Mention en marge d’une saisie

Refus de mentionner un jugement de prorogation du délai d’adjudication au motif que les références du commandement de saisie étaient inexactes

Annulation du refus par le juge

Date de prise de rang de la formalité refusée


Arrêt de la Cour de cassation (3ème chambre civile) du 4 novembre 2004


Les faits : Un commandement valant saisie immobilière, délivré à la requête d’une banque à deux époux qui étaient ses débiteurs, a été publié. Les effets de ce commandement ont été prorogés régulièrement par un jugement, conformément à l’article 694 du code de procédure civile (ancien).

Mais cette décision était entachée d’une erreur matérielle affectant partiellement les références du commandement, raison pour laquelle il a fait l’objet d’un refus de dépôt le 30 mars 2001 lorsque sa publication a été requise.
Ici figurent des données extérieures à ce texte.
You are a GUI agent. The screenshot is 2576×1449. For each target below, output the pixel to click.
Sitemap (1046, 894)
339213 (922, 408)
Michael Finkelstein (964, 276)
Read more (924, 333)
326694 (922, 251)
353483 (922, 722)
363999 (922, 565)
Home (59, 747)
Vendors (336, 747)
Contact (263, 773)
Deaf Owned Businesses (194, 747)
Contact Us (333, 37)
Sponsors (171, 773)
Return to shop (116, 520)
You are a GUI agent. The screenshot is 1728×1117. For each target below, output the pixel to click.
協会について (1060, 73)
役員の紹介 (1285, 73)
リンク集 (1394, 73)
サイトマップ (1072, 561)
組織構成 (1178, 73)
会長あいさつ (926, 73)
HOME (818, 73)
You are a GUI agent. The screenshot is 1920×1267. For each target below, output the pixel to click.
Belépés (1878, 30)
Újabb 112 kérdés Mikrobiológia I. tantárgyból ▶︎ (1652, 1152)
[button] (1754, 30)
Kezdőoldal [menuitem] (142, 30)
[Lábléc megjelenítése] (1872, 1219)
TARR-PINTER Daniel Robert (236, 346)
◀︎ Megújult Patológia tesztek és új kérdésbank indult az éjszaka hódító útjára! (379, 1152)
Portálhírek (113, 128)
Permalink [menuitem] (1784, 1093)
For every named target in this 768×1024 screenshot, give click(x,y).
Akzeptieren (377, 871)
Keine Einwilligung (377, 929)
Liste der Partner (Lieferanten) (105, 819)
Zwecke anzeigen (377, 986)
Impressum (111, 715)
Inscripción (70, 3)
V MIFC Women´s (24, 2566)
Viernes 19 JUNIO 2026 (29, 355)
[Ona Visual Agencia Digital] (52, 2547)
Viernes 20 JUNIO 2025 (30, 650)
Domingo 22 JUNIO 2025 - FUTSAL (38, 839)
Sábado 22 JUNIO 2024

La banque ayant formé un recours contre cette décision de refus conformément à l’article 26 du décret du 4 janvier 1955, la cour d’appel de Pau, sur appel interjeté par le conservateur de l’ordonnance du président du tribunal de grande instance, a estimé que le conservateur aurait dû utiliser la procédure de rejet de la formalité et, par suite, a annulé ce refus.

Par ailleurs, méconnaissant totalement l’article 26 du décret du 4 janvier 1955, selon lequel " dès que la décision est passée en force de chose jugée, la formalité litigieuse est, suivant le cas :......soit exécutée dans les conditions ordinaires. Dans ce cas, elle prend rang à la date d’enregistrement du dépôt ", la cour, comme l’avait fait le président du tribunal de grande instance, a ordonné dans un arrêt du 20 janvier 2003 que la formalité prenne rang rétroactivement à la date de la première présentation du jugement à la conservation des hypothèques, c'est-à-dire le 30 mars 2001.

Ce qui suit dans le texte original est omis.